## Task A:
Does each statement below agree with the post about chapel talks? For each, answer yes or no and quote the words from the text that decide it. (i) The writer was 16 and attending a girls Catholic high school. (ii) The writer stayed at that school for the whole year. (iii) The writer already knows what the Monday chapel talk will be about.
## Task B:
According to the post about chapel talks, when did the writer's life crash?

───── Provided text

Tomorrow I leave for Louisiana – what fun! The very first session on my schedule is a chapel talk. This brings up memories of an earlier time in my career when I used to go to a lot of huge boarding schools in New England. There was always a chapel talk and my colleagues and I would pull straws to decide who would go stand in front of 1200 indifferent gazes on a dreary Monday morning in a cold, gray building – and actually be inspiring. Or funny. Now, Louisiana is sunny and it is my second visit to the school – I loved the kids there last year and my first chapel talk was a success – it shouldn’t be a source of worry, then, right? I face every assignment with a new insecurity, which I think keeps me vulnerable, something kids recognize and relate to…
So, in ruminating on Monday’s chapel talk I remembered a chapel talk from my youth that absolutely moved me. I should set the stage for you, as it proves that even a cynical person can be affected by a compelling, stirring story. I was 16 and attending a girls Catholic high school. My life had crashed in the spring of 1981, resulting in a hospital stay and my first real attempt at sobriety. My parents enrolled me in this school as a fresh start to repeat my sophomore year. I sometimes wish I had been able to stay there, as it would have been a good situation for me, but alas, I relapsed and left the school after only one quarter. During this short time at this school, we had an assembly one morning in the theatre. As we all giggled into our seats, I heard someone say some priest was going to give a talk – not unusual at a parochial school, and nobody sitting near me seemed excited or interested. A priest came on the stage and very quietly and kindly told us about his work with runaways – kids who had faced great adversity, many of whom had gotten involved in prostitution. This man and the organization he started was completely devoted to reaching out to these teens. They were provided with shelter and coping skills to move away from the destructive lives they were leading. Up until this point, I wrongly assumed that all clergy rejected and shunned anyone who had had any sex that wasn’t approved within a marriage. I also realized that day for the first time that a boy could be a prostitute, too. I don’t know why I hadn’t known this before, but it came as a surprise. Something about this talk just harpooned me – I felt frozen in my seat and when I looked at the other girls, they were also just as riveted. It was a human story about real people that I had never thought about before. A world opened up. Here I was, a cigarette smoking, tattooed girl who had already been in a rehab trying to save my life – people certainly would have thought of me as jaded. In reality, I was just a 16 year old girl in a brown blazer with matching knee socks wondering about the world like everyone else in the room. I went home that day and told my mother all about the priest and his work. I wasn’t the kind of kid who went home and talked about what happened at school.
I still don’t know what I will talk about in chapel on Monday, but I hope whatever it is, the kids go home and just have to talk about it.

──────────
───── Data segment

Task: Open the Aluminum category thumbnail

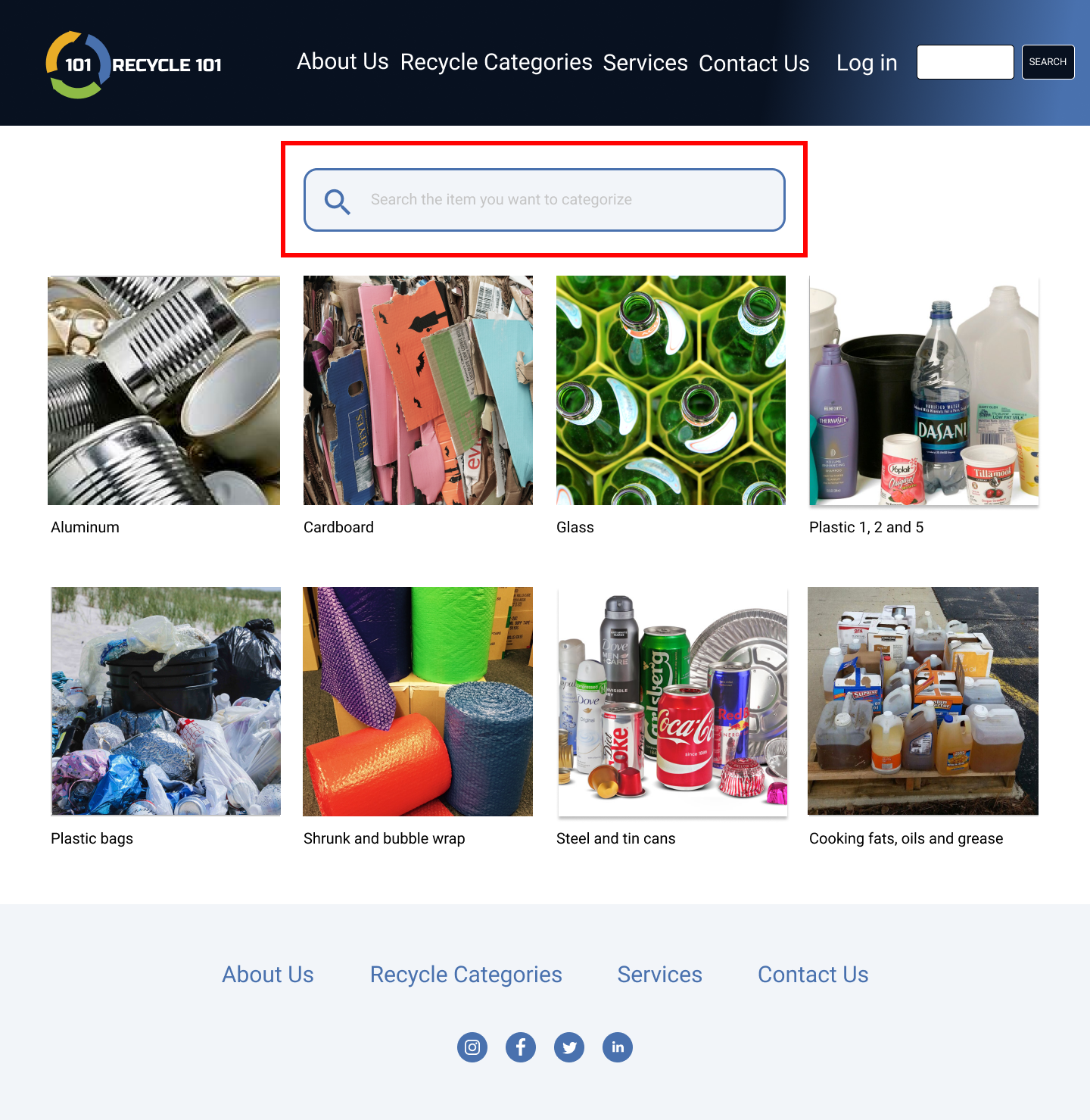Action: [164, 391]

──────────

## Your response A:
(i) Yes: "I was 16 and attending a girls Catholic high school."
(ii) No: "I relapsed and left the school after only one quarter."
(iii) No: "I still don’t know what I will talk about in chapel on Monday"

## Your response B:
In the spring of 1981.